Actions to take:
1. List every U.S. federal agency or office named in the news article about the federal review of sponsors for migrant children.
2. Resume the news article about the federal review of sponsors for migrant children from where it stops.

In about a third of the cases reviewed, the Department of Health and Human Service did not have legible documentation for the adults on file

Migrant children from Venezuela play outside Our Lady of Solitude church as they camp with their families waiting for an appointment through the U.S. Customs and Border Protection app, called CBP ONE, in Mexico City, Mexico November 23, 2023
Migrant children from Venezuela as they camp with their families waiting for an appointment through the U.S. Customs and Border Protection app, in Mexico City, Mexico November 23, 2023.GUSTAVO GRAF MALDONADO (REUTERS)

The Biden administration struggled to properly vet and monitor the homes where they placed a surge of migrant children who arrived at the U.S.-Mexico border in 2021, according to a federal watchdog report released Thursday.

The Department of Health and Human Services is required to screen adults who volunteer to take in children arriving in the country without parents. But the analysis concluded that the department failed to prove it ran basic safety checks — like address or criminal background checks — on some adults who took in children. In about a third of the cases reviewed by the federal watchdog, the agency did not have legible documentation for the adults on file.

“We found that children’s case files and sponsor records were not always updated with important documentation and information,” said Haley Lubeck, an analyst for the HHS Office of Inspector General, which conducted the review.

The federal health agency responded to the report by saying it has improved the process and the report only shows a limited window into how the agency handled cases “during an unprecedented influx.” HHS said it has also added new training for its employees handling migrant children.

Dataset excerpt:

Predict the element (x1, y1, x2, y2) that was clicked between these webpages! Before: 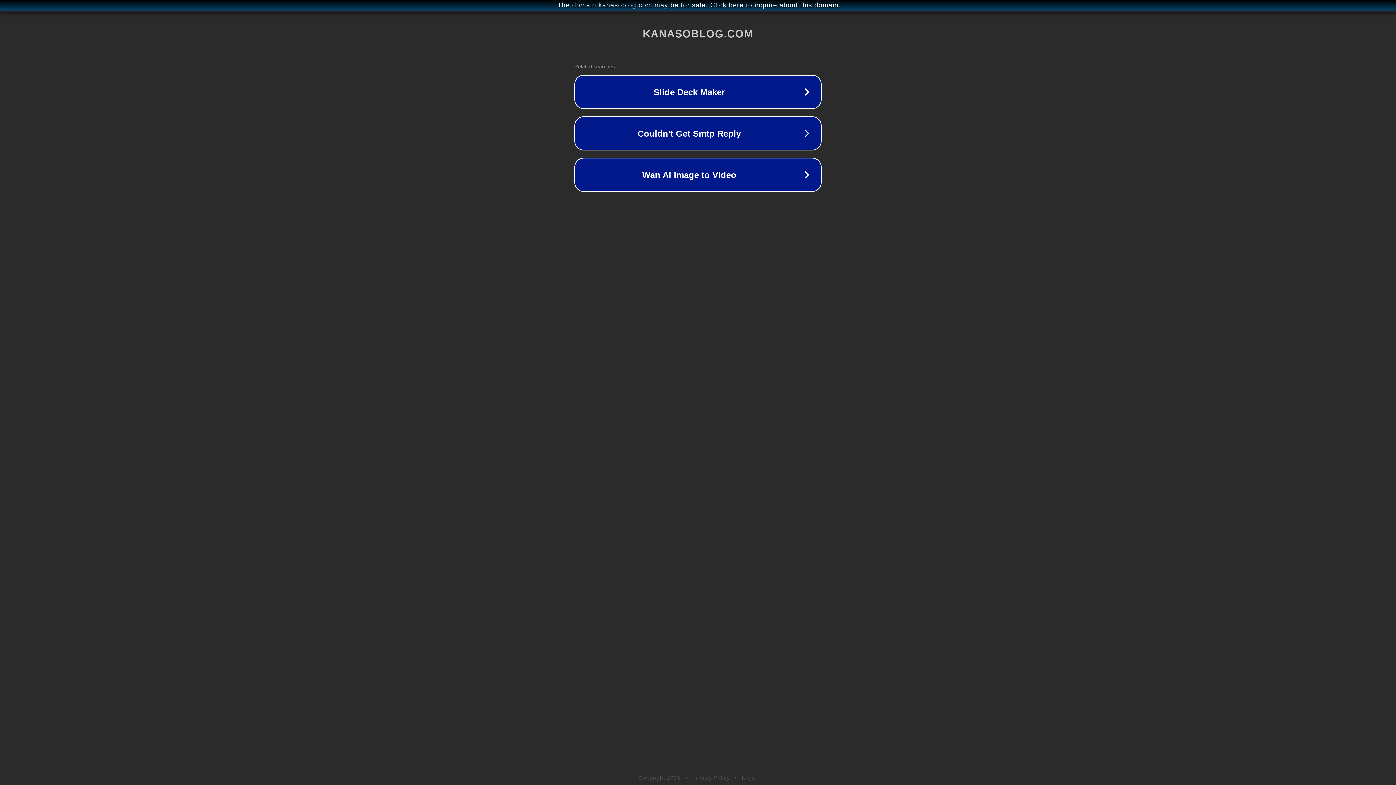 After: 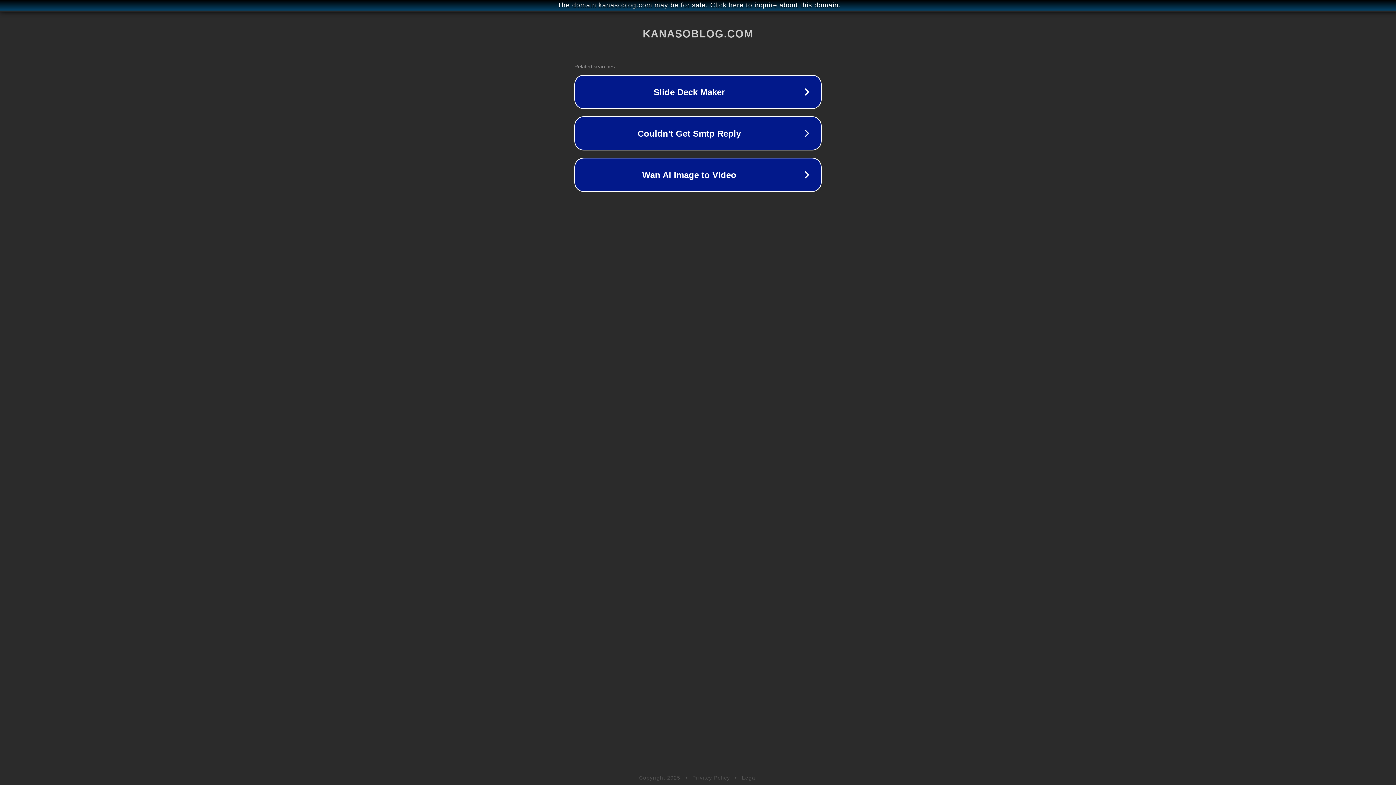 Action: bbox: (692, 775, 730, 781) label: Privacy Policy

Answers for the exercise:
1.
- Department of Health and Human Services (HHS)
- U.S. Customs and Border Protection
- HHS Office of Inspector General

2.
“The overwhelmingly majority of findings and recommendations address records management and documentation issues that (the agency) has already improved through training, monitoring, technology, and evaluation,” said HHS spokesman Jeff Nesbit.

The report comes as President Joe Biden is facing intense pressure around his immigration policies. Since he took office, the administration has grappled with millions of migrants traveling to the border and faced scrutiny over how it handles children who arrive in the U.S. without parents. HHS, in particular, has been criticized for releasing those kids too quickly from government shelters, discharging them to adults who have allowed them to be exploited by major companies for cheap, dangerous, and illegal labor.

The federal watchdog analyzed the case files of more than 300 migrant children from early 2021, months after thousands of children had trekked to the U.S. border seeking asylum. In March and April of that year, HHS placed more than 16,000 children with adults.

HHS is supposed to obtain IDs for the adults – called sponsors – who take in migrant children.

But the federal watchdog found that illegible IDs were submitted to HHS in more than a third of the cases analyzed during that time. Some IDs had misspelled words or missing holograms, raising questions about whether they were forged documents.

The agency also failed to provide proof it had conducted basic safety checks – like background checks or address checks – in 15% of the cases, the watchdog found.

And, for every five cases, HHS didn’t follow up to check on the children it had placed, often for months.

HHS is supposed to have a follow up call with every child and their sponsor between 30 to 37 days after placement. But in cases where the agency failed to follow up with the children, it took on average about 122 days for a caseworker to reach out, the OIG’s analysis found.

The OIG’s investigations have previously found that the administration rushed to respond to the migrant surge in 2021, failing to adequately train staff dealing with the cases of children.